He is the most famous American to travel to a distant land to wage jihad, but John Walker Lindh is far from alone. Hundreds, if not thousands, of US residents —some of them US citizens like Lindh—have left their homes to fight for militant Islamic causes overseas in the last 20 years, terrorism experts said.
Until the last few years, the US government did not keep close tabs on most of the US-based fighters who travelled to foreign war zones. It is unclear whether American officials have a firm idea of how many of them are still on the loose, though most US and foreign government officials believe it is a tiny number.
One reason US investigators only sporadically kept track of Americans fighting in Afghanistan in the 1980s and Bosnia in the 1990s is that the travellers were not making war on America.
‘‘There was no focus at the CIA on keeping track of the Americans’’ who joined Muslim movements in hot spots such as Afghanistan, Bosnia and Chechnya, said Reuel Gerecht, a former CIA officer who spent years in the Middle East. ‘‘It was a perfect zippo, a nonexistent issue for the agency.’’
But several militants have been nabbed after September 11. Jose Padilla, a former US street gang member, was detained in May at Chicago and accused of planning with al Qaeda to detonate a radioactive bomb.
The first wave of American militants took up arms in the 1980s, travelling to Afghanistan to join the mujahideen battling the Soviet army. Most of these fighters were non-US citizens originally from the Middle East or South Asia who had come to the US on work or student visas.
One exception was US-born Rodney Hampton-el, a kidney dialysis worker at a New York medical clinic who made his way to Afghanistan in 1988 and later was injured by a land mine there. Hampton-el, a convert to Islam, returned to New York and joined a circle of Muslim activists around blind Egyptian sheikh Omar Abdel Rahman in New Jersey and Connecticut.
Hampton-el and Rahman are serving lengthy prison sentences after their 1995 convictions for conspiracy to bomb the Lincoln Tunnel and other New York landmarks.
Hundreds of the Americans who travelled to Afghanistan were dispatched by the al-Kifah Refugee Centre, which was taken over by Rahman when he arrived in the US from Egypt in 1990. The organisation’s remnants became part of the al Qaeda, officials said.
But early on, almost all that ferment was lost on the FBI. Before the first World Trade Center bombing, in 1993, the bureau’s terrorism unit was so understaffed and demoralised by scandal that it lacked information about militant Islamic movements in this country, and had no idea who was travelling overseas to fight, US officials said.

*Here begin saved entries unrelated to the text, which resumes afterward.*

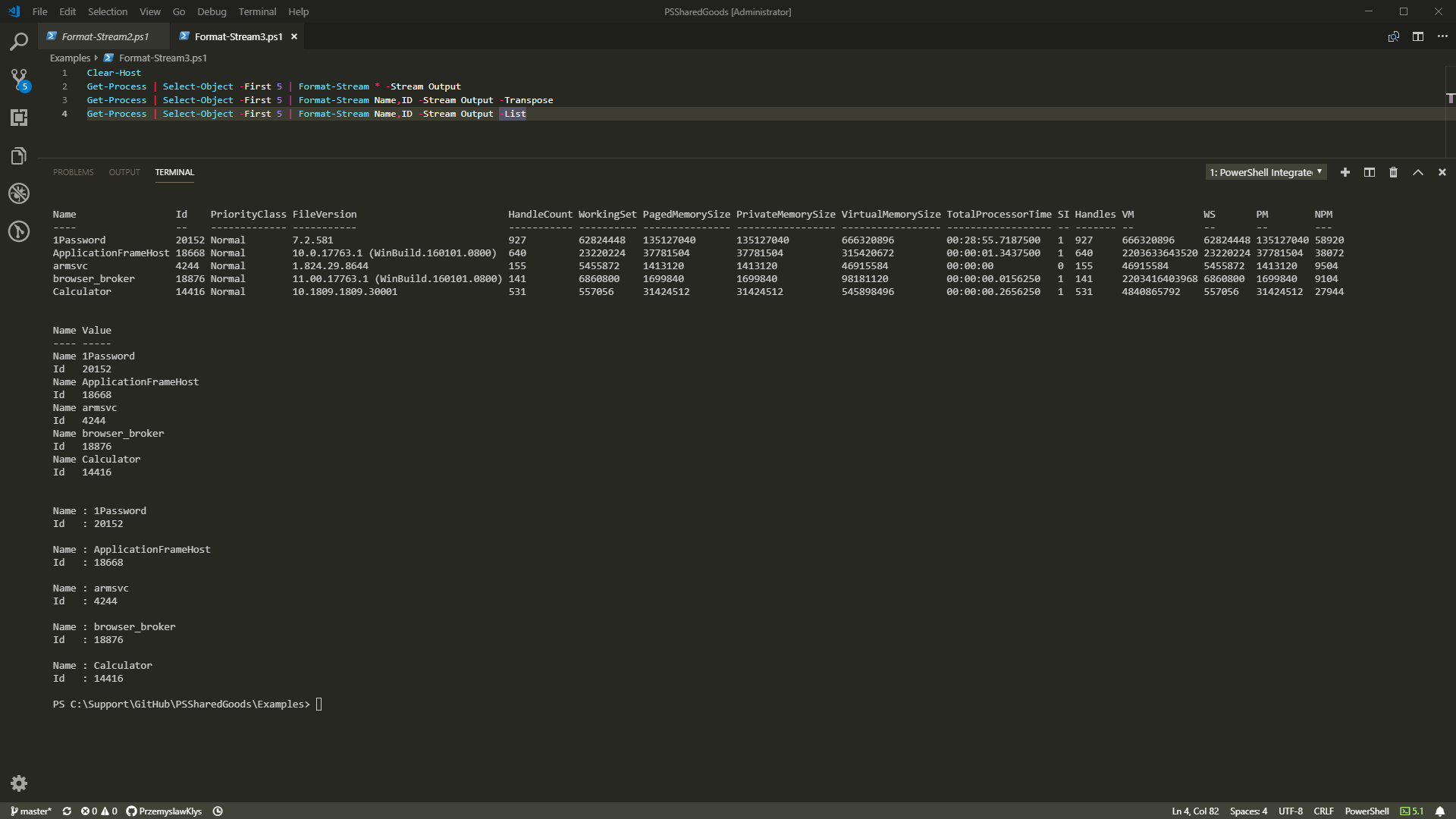Switch to the PROBLEMS tab
The height and width of the screenshot is (819, 1456).
[73, 172]
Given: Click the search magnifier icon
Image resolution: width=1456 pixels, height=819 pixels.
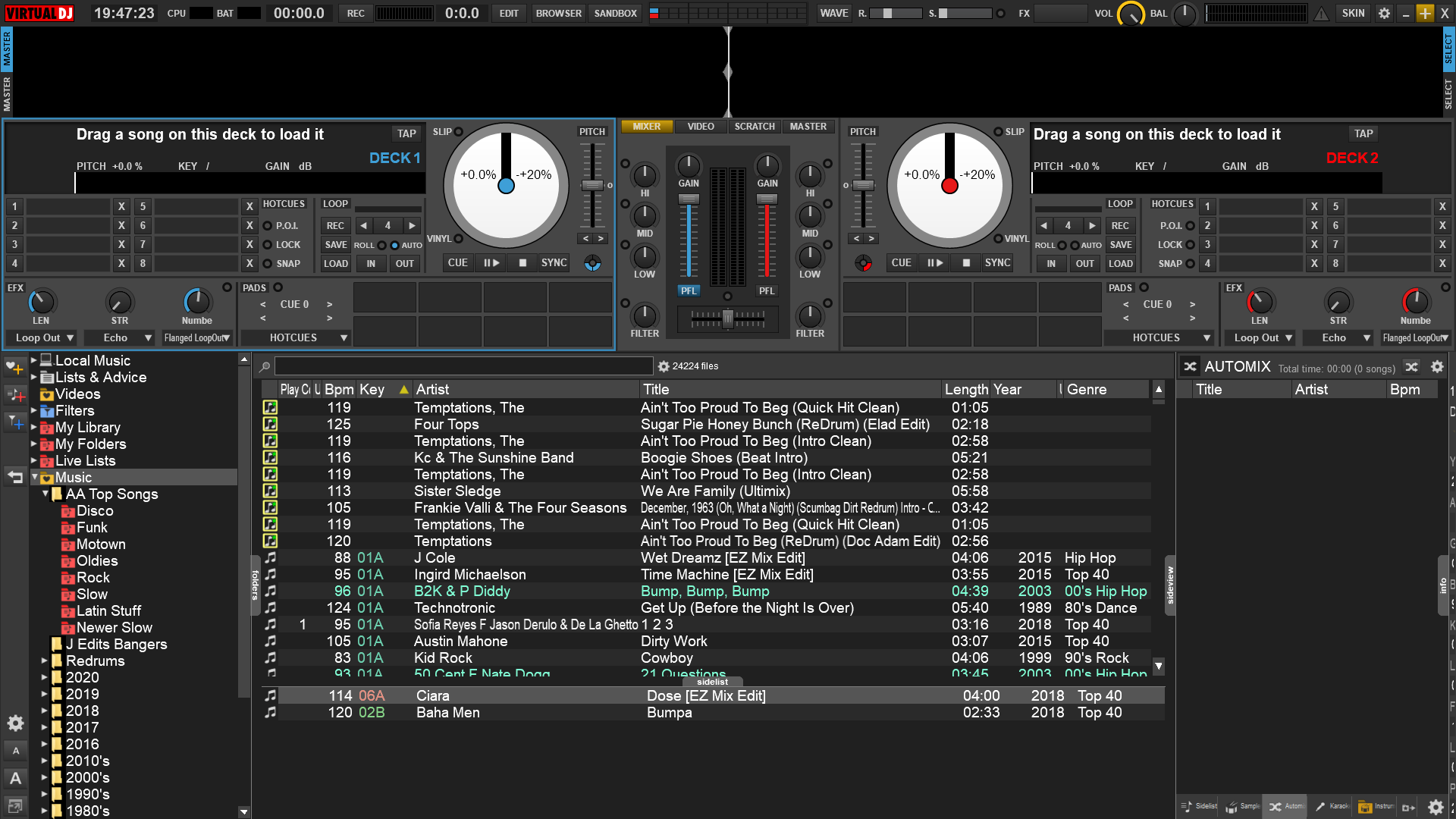Looking at the screenshot, I should click(265, 367).
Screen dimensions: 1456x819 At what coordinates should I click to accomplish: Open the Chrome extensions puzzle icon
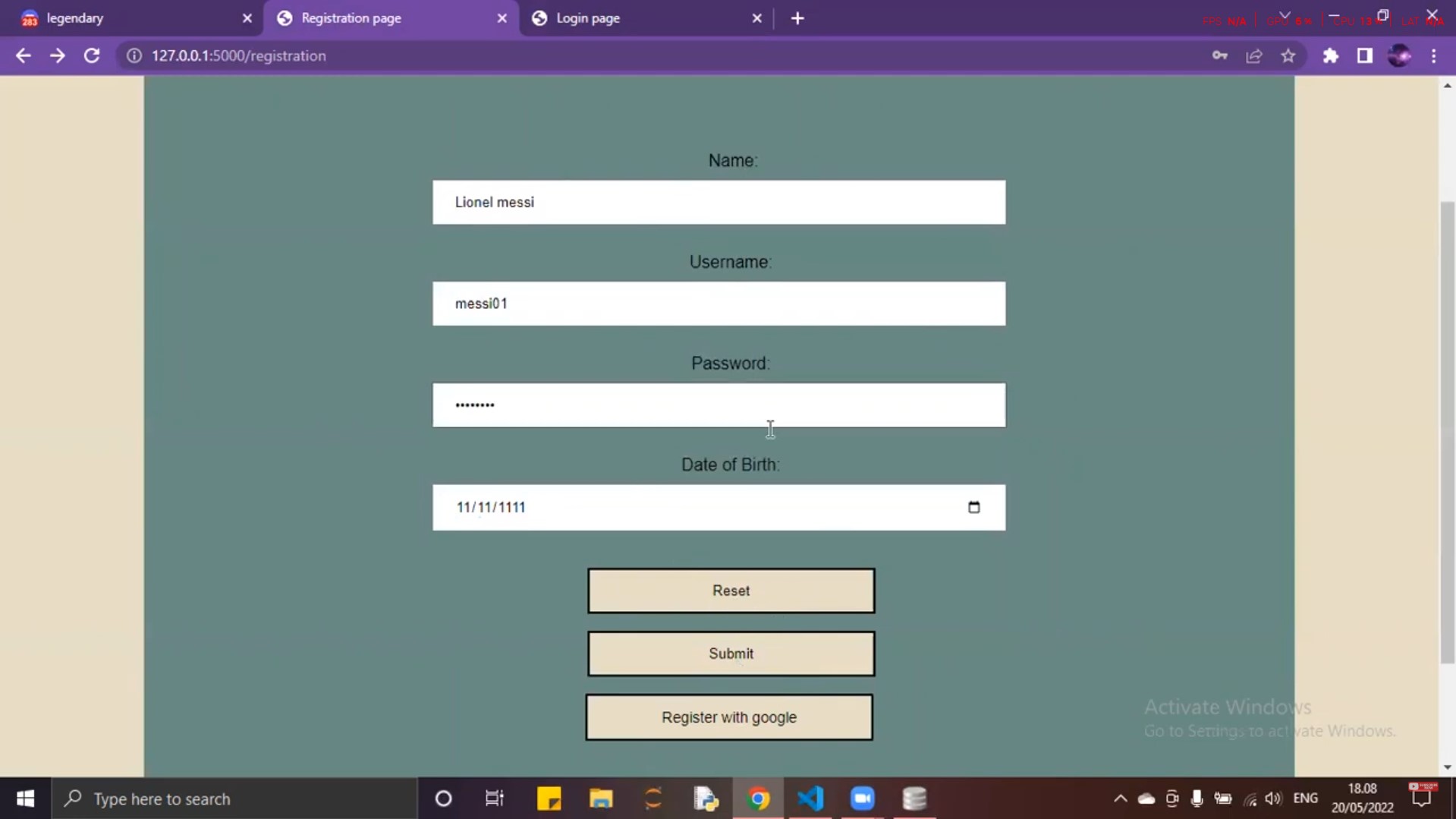pos(1332,55)
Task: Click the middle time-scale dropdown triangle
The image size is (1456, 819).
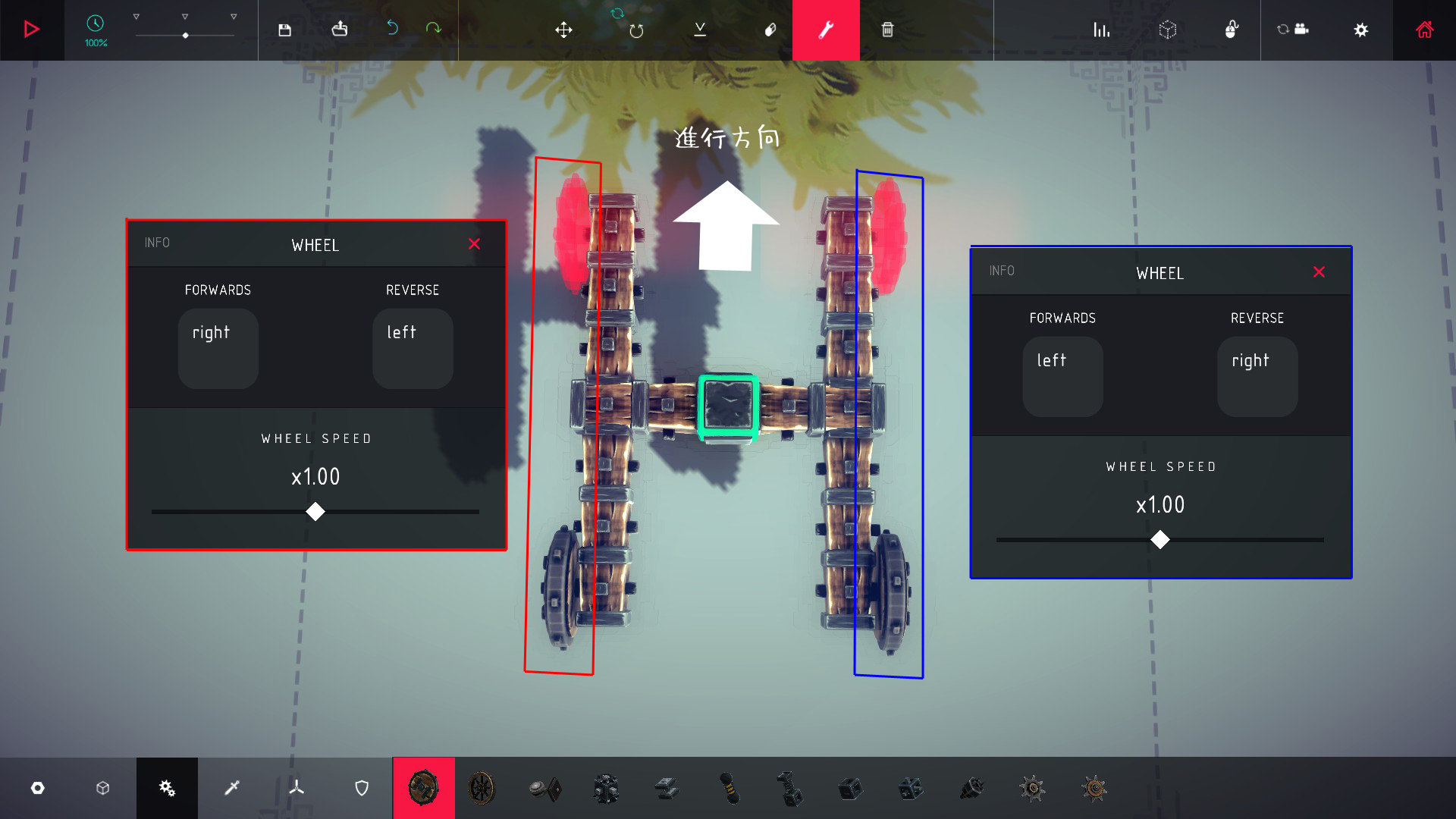Action: point(185,16)
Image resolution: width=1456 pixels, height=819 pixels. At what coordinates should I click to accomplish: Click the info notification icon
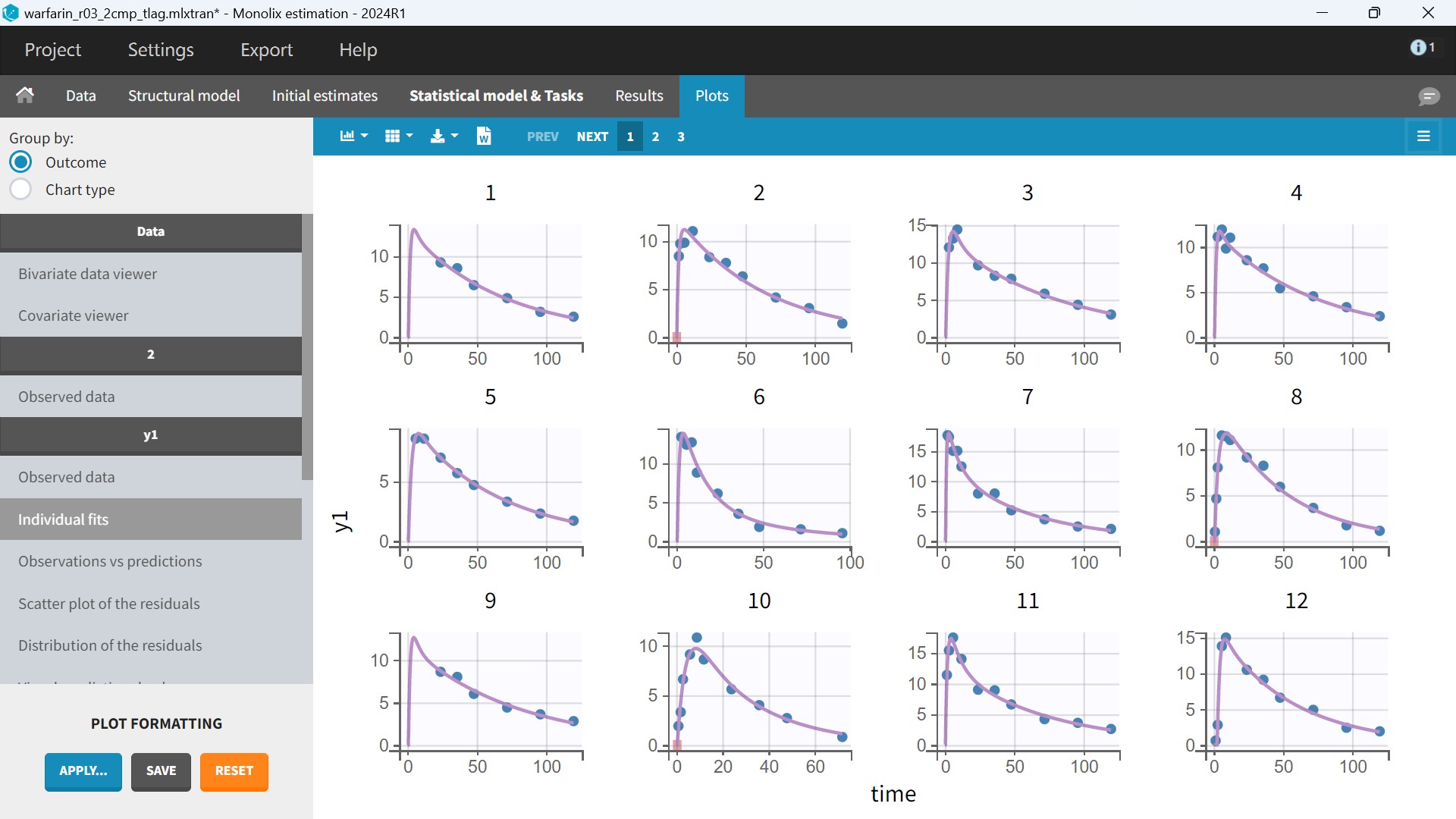[1418, 48]
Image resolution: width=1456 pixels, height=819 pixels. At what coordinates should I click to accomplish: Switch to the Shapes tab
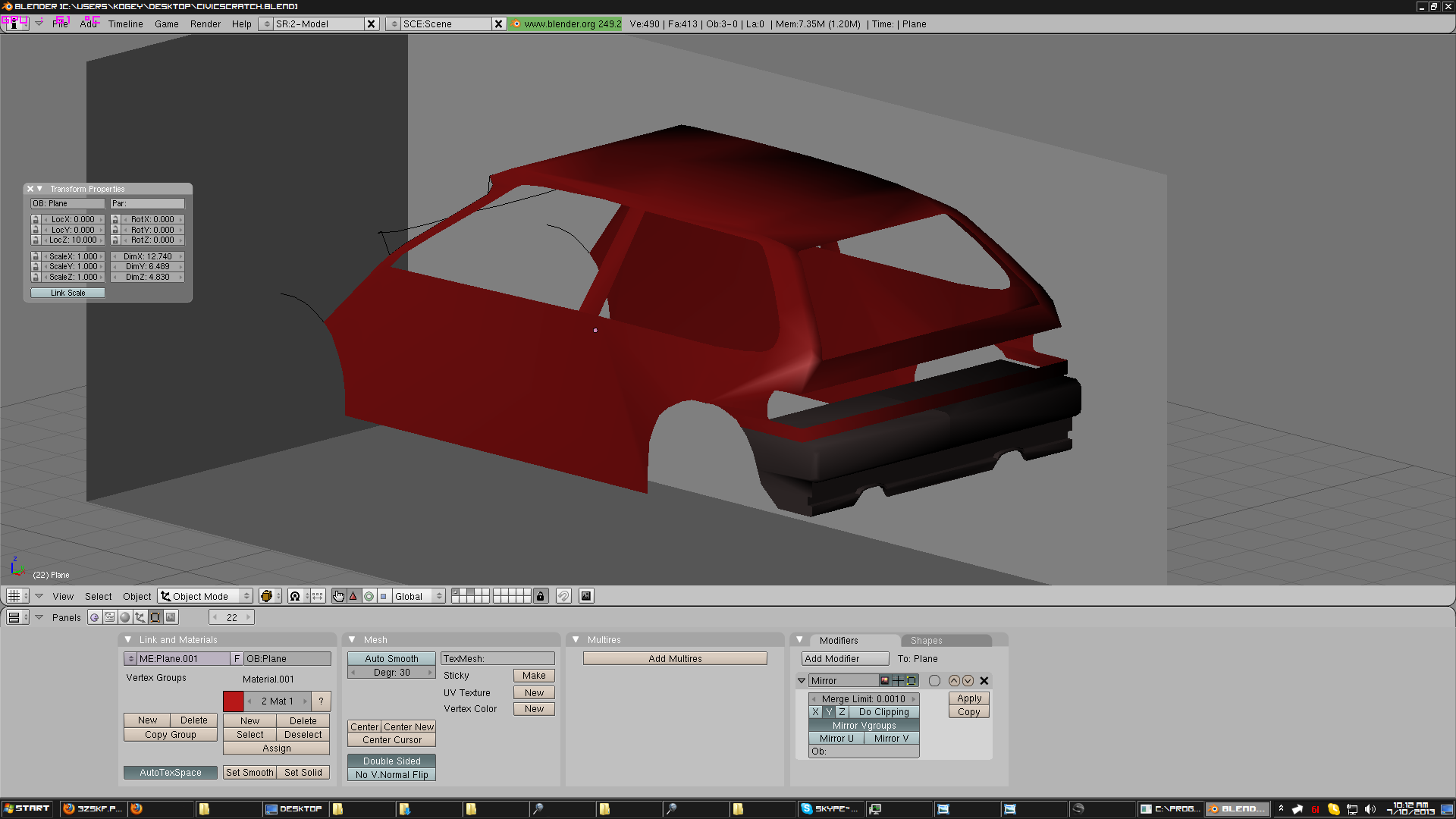(x=927, y=641)
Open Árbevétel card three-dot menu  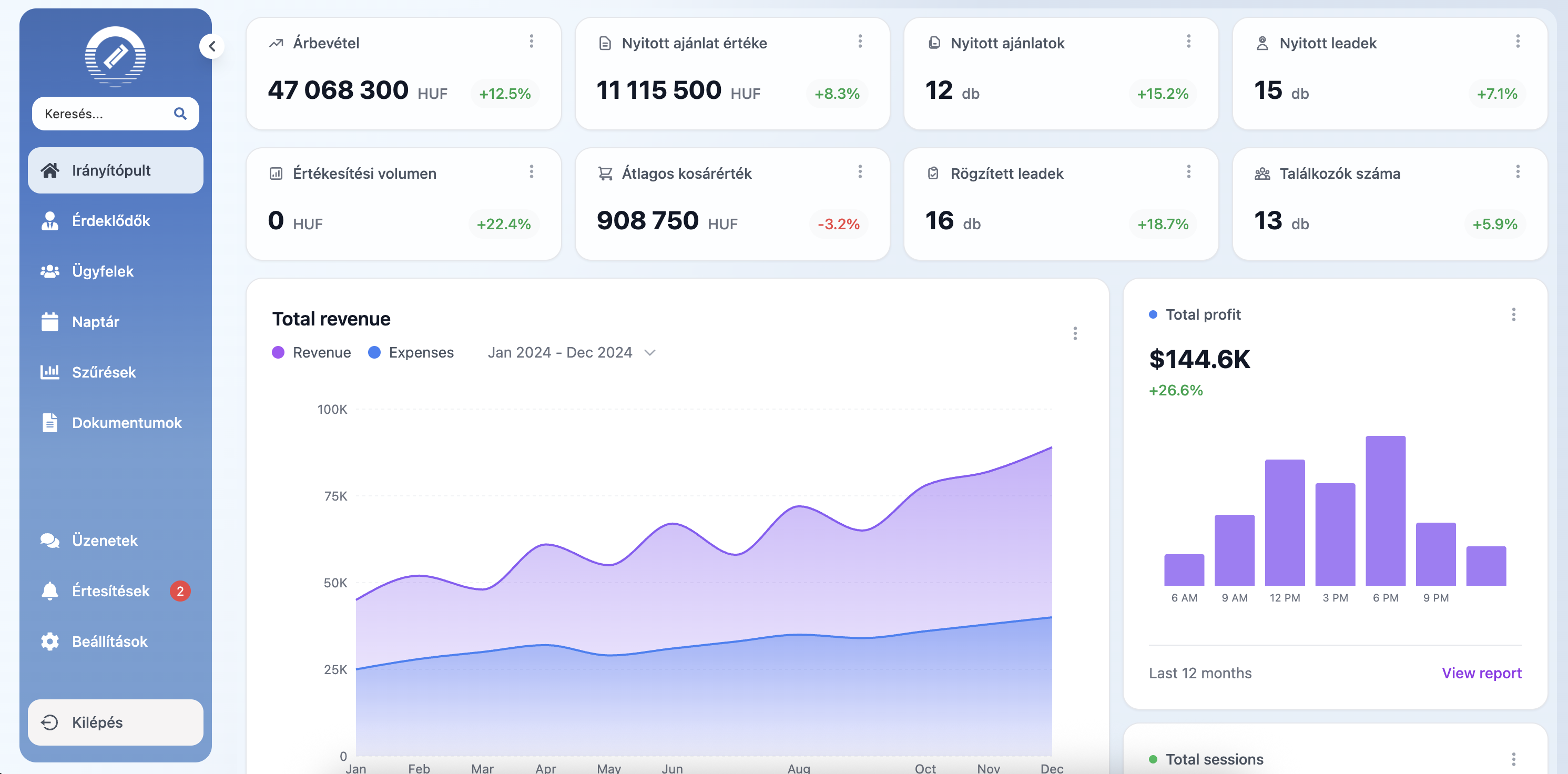[532, 42]
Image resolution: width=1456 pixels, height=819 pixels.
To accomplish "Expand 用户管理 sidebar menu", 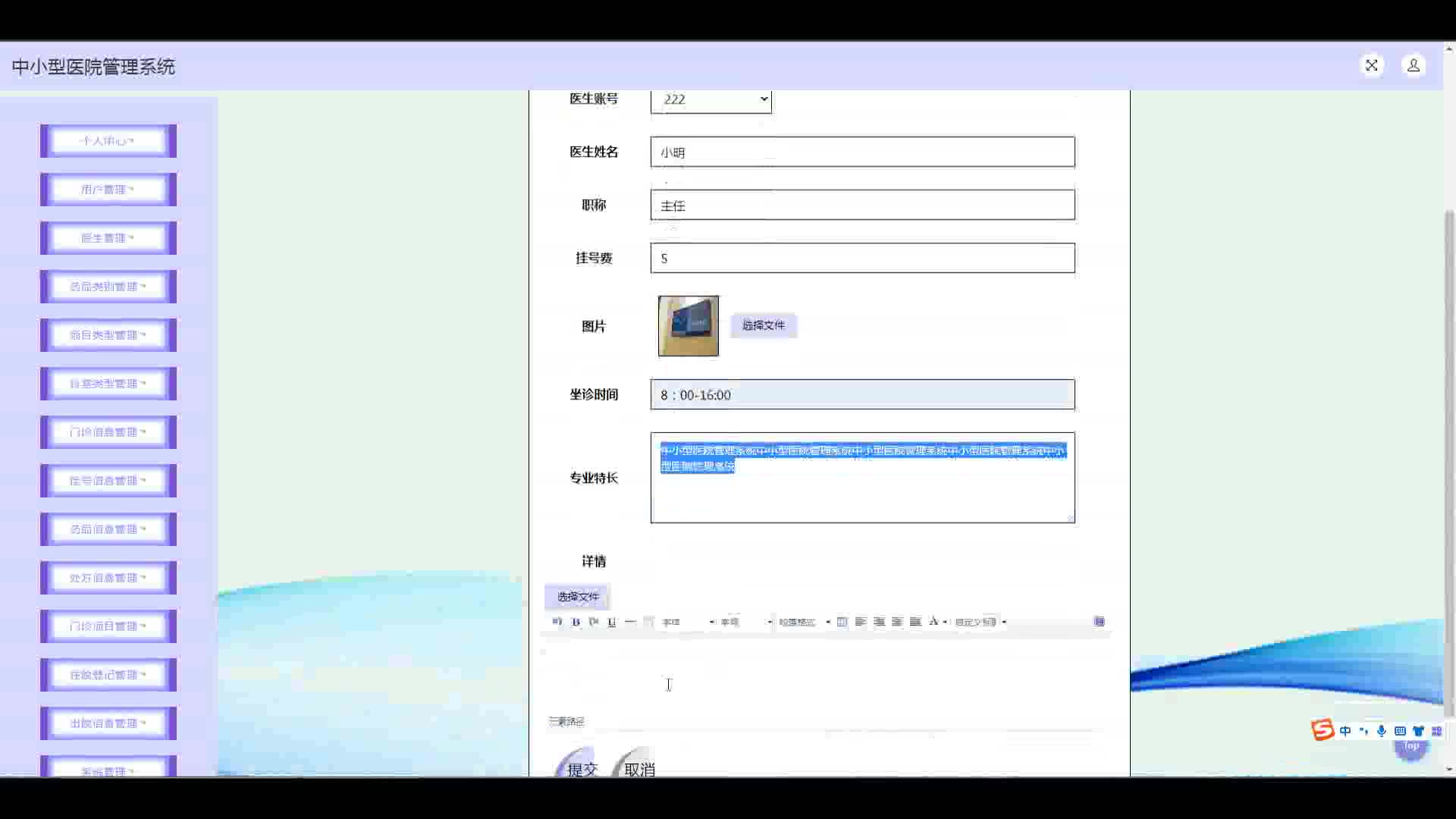I will pos(108,190).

‘‘We didn’t understand the magnitude of what was going on here, and there,’’ said Robert Blitzer, a former top FBI counterterrorism official and now a corporate consultant. ‘‘We only had a few snippets (about American militants overseas), and we certainly didn’t have the records of al-Kifah.’’
In any case, American militants in Afghanistan were fighting on the same side as the US. When the Soviets pulled out of Afghanistan in 1989, hundreds of Muslim militants who fought there moved on to other battles. Dozens and perhaps hundreds of US residents are reported to have joined appeals to fight the Serbs in Bosnia. Other Americans were inspired to fight in Kashmir. One US citizen who is reported to have gone there was Abu Adam Jibreel, a middle-class youth who grew up in Atlanta and attended the city’s renowned Ebenezer Baptist Church before converting to Islam as a teenager, according to US News & World Report magazine.
After a year at North Carolina Central University in Durham, Jibreel travelled to Kashmir in 1997. He was killed in a raid on an Indian army post a year later.
In February, the New York Times reported that Hiram Torres was listed on a document its reporters found in a house in Kabul that had been used by Pakistani fighters allied with al Qaeda. Torres briefly attended Yale University before going to Pakistan and then Afghanistan, in 1998.